Die Jacobs University Bremen wurde 1999 von der Rice University (Texas) sowie der Universität Bremen und der Freien Hansestadt Bremen als International University Bremen (IUB) gegründet.
Nachdem die private Hochschule in 2005 erhebliche Verluste gemacht hatte und das geplante Stiftungsvermögen nicht erreicht wurde, übernahm die Jacobs Foundation eine Zwei-Drittel-Mehrheit der Gesellschafter-Anteile und versprach die Unterstützung der Hochschule mit insgesamt 200 Mio. Euro. Dafür wurde die Hochschule auch von „International University Bremen“ in „Jacobs University Bremen“ (JUB) umbenannt.

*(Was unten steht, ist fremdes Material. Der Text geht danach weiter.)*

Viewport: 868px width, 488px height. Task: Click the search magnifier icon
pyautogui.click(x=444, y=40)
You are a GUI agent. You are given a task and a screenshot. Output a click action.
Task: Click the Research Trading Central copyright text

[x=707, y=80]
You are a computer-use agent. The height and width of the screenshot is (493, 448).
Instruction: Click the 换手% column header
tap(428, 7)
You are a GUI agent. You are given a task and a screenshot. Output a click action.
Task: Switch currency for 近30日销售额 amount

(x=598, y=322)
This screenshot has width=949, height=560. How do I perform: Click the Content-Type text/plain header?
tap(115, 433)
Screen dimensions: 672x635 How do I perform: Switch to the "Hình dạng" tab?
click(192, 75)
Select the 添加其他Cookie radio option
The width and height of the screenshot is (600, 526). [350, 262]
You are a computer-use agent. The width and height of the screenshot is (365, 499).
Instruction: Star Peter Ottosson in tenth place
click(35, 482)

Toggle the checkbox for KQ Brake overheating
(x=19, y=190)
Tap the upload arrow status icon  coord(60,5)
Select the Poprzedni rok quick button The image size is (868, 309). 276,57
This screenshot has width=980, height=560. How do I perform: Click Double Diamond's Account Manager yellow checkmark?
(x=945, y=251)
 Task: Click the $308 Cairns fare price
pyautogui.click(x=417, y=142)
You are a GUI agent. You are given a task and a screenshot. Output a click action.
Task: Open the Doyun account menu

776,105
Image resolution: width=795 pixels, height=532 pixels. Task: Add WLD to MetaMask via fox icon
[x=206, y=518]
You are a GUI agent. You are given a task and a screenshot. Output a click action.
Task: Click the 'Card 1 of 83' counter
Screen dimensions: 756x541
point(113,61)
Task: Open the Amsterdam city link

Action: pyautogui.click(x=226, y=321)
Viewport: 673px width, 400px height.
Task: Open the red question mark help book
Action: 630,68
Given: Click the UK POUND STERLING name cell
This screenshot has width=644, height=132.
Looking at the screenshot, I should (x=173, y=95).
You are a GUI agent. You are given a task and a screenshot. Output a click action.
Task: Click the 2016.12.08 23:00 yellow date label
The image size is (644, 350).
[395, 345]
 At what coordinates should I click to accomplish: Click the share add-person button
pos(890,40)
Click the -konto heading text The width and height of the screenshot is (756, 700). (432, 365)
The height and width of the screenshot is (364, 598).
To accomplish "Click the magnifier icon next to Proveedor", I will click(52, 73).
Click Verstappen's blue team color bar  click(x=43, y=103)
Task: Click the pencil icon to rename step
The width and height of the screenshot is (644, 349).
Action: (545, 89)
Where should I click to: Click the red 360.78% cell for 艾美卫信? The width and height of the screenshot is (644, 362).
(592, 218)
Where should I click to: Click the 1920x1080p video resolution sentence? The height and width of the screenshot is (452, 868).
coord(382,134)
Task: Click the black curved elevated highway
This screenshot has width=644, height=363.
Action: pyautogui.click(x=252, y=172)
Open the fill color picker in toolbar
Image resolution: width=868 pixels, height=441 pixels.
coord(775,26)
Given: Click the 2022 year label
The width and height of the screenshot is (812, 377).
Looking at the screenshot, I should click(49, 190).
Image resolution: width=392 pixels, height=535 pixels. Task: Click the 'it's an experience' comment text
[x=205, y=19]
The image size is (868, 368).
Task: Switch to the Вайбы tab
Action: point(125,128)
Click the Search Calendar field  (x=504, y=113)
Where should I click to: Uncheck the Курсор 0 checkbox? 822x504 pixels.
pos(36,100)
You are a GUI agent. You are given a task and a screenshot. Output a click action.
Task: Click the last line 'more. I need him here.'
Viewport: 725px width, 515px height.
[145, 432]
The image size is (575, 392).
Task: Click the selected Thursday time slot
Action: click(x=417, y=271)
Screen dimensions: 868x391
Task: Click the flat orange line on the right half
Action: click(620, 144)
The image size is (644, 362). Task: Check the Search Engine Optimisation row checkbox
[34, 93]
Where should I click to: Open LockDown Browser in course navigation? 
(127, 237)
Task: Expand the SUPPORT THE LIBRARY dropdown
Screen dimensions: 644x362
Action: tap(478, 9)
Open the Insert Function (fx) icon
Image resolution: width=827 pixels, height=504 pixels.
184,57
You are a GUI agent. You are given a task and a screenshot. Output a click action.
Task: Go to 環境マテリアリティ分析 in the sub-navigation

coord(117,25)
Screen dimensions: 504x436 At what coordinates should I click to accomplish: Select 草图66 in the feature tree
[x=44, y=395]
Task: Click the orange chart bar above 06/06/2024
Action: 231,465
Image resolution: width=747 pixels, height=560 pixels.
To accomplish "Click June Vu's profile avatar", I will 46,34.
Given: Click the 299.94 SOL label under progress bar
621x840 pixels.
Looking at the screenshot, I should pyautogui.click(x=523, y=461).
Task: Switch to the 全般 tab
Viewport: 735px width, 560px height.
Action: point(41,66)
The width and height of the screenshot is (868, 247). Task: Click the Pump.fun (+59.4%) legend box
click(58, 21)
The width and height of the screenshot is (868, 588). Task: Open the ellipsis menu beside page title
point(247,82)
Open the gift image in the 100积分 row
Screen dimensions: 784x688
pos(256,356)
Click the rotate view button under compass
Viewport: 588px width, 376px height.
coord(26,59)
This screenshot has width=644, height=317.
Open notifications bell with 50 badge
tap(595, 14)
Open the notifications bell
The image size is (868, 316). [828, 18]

Von 2006 bis 2011 wurden aus einer ersten Tranche jährliche Raten von 15 Mio. Euro zur Unterstützung von Forschung und Lehre ausgezahlt, insgesamt 75 Mio. Euro. Vereinbart wurde 2009 zwischen der JUB und der Foundation, dass die 125 Mio. Euro der zweiten Tranche zeitlich gestreckt bis 2017 ausgezahlt werden. Diese Auszahlung wurde mit dem Erreichen von „Meilensteinen“ verbunden. 2009 und 2010 wurden der JUB aus dieser zweiten Tranche zusätzliche 15 Mio. Euro bzw. 10 Mio. Euro überwiesen.
Presseberichten zufolge hat die Jacobs Foundation die weitere Auszahlung der zweiten Tranche jedoch vorerst verweigert, da es der Universität bislang nicht gelungen sei, genügend komplementäre Mittel für den Kapitalstock der Stiftung einzuwerben. Voraussetzung für eine weitere Zahlung soll angeblich sein, dass die Universität ab 2011 jährlich 40 Mio. Euro ansparen kann.
Von 1999 bis 2009 hat die Jacobs University jedoch – insgesamt - nur 38 Mio. Euro angespart. Diesen Mitteln stehen zudem über 85 Mio. Euro Schulden gegenüber. Für 50 Mio. Euro soll es eine Landesbürgschaft geben.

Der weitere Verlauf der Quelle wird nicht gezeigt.